Comment 9 Allon Mureinik 2016-03-28 14:57:23 UTC
(In reply to Maor from comment #7)
> Looks like the problem was resolved in the customer environment after he
> fixed the permissions on the Storage Domain
> 
> I was trying to investigate the spmStart process in VDSM and it looks like
> the spm start operation iterates over all the active Storage Domains in the
> storage pool and tries to call _realProduce (see [1]) for each one.
> One of those Storage Domains is the Export Storage Domain, and since there
> was a permission issue the operation of spmStart failed.
So what's the remaining action item here?

Comment 10 Maor 2016-03-28 22:29:51 UTC
(In reply to Allon Mureinik from comment #9)
> (In reply to Maor from comment #7)
> > Looks like the problem was resolved in the customer environment after he
> > fixed the permissions on the Storage Domain
> > 
> > I was trying to investigate the spmStart process in VDSM and it looks like
> > the spm start operation iterates over all the active Storage Domains in the
> > storage pool and tries to call _realProduce (see [1]) for each one.
> > One of those Storage Domains is the Export Storage Domain, and since there
> > was a permission issue the operation of spmStart failed.
> So what's the remaining action item here?

It depends what are we plan to do with the SPM, this issue can be solved as part of the SPM removal.

Comment 11 Yaniv Lavi 2016-03-29 09:20:38 UTC
I would want a clear error in the manager to say this is the issue.

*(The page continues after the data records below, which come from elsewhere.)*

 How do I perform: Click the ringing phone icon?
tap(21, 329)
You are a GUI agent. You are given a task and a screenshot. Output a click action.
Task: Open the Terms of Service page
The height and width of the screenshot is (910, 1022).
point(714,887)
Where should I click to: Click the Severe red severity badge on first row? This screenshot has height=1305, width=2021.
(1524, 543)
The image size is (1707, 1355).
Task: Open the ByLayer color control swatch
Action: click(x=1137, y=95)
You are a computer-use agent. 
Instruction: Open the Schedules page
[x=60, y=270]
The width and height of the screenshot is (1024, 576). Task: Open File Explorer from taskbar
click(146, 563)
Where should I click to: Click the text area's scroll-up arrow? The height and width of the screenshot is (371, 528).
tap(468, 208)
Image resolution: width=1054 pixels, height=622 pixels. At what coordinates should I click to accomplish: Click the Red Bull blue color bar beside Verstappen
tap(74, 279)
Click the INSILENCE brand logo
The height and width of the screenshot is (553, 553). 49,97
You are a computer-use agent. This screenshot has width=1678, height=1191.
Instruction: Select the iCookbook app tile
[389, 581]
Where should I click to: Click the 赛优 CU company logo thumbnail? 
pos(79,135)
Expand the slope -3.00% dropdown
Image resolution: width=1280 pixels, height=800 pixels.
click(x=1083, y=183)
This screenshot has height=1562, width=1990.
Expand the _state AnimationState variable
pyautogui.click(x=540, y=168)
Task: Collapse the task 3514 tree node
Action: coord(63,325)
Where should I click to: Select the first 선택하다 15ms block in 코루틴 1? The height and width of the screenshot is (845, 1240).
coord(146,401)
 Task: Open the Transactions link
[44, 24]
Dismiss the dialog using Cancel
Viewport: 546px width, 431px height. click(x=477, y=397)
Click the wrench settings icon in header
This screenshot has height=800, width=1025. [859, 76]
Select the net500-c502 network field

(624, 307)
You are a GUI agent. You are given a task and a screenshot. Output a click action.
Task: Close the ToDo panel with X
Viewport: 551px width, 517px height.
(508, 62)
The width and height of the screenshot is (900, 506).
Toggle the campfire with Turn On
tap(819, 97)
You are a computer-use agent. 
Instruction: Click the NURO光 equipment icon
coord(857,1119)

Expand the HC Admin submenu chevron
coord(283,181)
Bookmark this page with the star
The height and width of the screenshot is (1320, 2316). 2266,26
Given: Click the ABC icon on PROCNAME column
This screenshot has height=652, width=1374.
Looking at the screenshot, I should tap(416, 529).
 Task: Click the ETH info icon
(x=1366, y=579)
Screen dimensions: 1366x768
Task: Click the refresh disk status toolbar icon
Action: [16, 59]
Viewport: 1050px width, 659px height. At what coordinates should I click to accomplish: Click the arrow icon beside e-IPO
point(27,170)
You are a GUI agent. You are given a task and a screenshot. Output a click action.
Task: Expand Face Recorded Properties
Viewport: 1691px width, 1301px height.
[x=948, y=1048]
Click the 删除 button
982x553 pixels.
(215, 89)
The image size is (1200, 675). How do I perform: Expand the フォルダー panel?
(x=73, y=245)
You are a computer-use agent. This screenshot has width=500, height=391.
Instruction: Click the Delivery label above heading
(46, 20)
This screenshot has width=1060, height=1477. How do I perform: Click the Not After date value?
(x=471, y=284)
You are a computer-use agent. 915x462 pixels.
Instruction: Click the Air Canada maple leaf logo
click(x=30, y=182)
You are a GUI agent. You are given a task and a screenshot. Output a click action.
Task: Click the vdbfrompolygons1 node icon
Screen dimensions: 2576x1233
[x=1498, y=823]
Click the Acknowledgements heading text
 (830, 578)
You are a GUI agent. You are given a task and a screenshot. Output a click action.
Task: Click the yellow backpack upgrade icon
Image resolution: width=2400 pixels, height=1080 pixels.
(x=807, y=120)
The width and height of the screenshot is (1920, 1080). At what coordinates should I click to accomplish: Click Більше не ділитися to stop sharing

The main problem here is that you need to dig to get the permission error.

Comment 12 Maor 2016-05-04 11:07:14 UTC
Created attachment 1153789 [details]
audit_log_error

Comment 13 Maor 2016-05-04 11:10:33 UTC
Looks like we already have an audit log indicating there was a permissions error (see Comment 12), probably due to fix https://gerrit.ovirt.org/#/c/54958/.
Moving this bug to Currentrelease status, please feel free to re-open if there is an issue that needs to be addressed.